Due to the nature of our work, clients will often need to transfer large numbers of files to our team, whether it's to upload source images to be digitised, or data to be ingested into a Veridian collection such as METS/ALTO files or born-digital PDFs.
While there are several ways that clients like to transfer data to us, including Google Drive, Dropbox or other file transfer tools, we’ve found the best way to transfer data is via S3. S3 is a secure object storage service offered by Amazon Web Services (AWS), thus an S3 bucket is a cloud storage space within S3.

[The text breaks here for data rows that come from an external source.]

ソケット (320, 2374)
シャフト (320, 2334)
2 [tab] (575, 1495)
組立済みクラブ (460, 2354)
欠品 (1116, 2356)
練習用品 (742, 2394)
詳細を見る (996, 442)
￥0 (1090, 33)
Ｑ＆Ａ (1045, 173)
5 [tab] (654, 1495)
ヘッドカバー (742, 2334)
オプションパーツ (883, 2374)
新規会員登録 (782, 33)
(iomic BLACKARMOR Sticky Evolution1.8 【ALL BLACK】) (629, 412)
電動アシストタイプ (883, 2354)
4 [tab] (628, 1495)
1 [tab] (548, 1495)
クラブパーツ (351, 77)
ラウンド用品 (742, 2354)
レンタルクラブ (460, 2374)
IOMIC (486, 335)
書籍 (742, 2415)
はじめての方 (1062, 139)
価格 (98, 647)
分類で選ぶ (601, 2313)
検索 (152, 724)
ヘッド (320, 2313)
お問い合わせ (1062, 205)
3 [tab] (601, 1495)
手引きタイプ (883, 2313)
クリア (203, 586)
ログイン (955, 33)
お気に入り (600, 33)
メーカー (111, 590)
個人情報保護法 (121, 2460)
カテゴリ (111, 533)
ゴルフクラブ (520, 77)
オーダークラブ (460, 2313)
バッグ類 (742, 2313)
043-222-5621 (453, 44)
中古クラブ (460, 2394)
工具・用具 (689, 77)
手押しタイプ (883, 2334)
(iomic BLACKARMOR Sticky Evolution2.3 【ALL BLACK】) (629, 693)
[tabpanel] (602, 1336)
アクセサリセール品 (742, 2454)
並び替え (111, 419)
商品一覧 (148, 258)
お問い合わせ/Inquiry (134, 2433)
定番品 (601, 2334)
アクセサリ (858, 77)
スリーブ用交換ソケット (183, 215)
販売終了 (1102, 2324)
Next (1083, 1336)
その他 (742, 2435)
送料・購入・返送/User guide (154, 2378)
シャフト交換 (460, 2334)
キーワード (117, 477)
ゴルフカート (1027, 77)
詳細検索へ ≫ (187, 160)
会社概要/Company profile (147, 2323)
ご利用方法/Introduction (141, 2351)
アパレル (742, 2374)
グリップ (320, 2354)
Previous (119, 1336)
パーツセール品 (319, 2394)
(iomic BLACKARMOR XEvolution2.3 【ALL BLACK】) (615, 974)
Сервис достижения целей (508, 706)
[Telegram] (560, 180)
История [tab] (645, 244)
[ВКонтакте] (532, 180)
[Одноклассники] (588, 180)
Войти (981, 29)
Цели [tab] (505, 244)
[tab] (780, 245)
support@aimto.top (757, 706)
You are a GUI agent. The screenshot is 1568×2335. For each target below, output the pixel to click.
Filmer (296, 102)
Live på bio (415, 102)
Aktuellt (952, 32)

Here we will explain how to upload data to an S3 bucket via DragonDisk (an S3 compatible client) on Windows using the following sample information:
- S3 Bucket: s3://upload.4225.dlconsulting.com
- Remote Path: /upload.4225.dlconsulting.com
- Username/Access Key ID: AccessKeyId (will be provided to you)
- Pass Phrase/Access Key Secret: SecretAccessKey (will be provided to you)
Note that as you work through the process, there are two methods of upload described, copy and synchronisation. While both work well, synchronisation has some important advantages:
- when uploading large amounts of data, if the connection is interrupted there is no need to start from scratch. Instead, synchronisation will resume the upload of data where it was interrupted, potentially saving a significant amount of time.
- synchronisation also provides the option of excluding the upload of certain files, e.g. if large archival TIFFs need to be excluded from the upload.
Download and install a DragonDisk installer appropriate for the operating system on your computer.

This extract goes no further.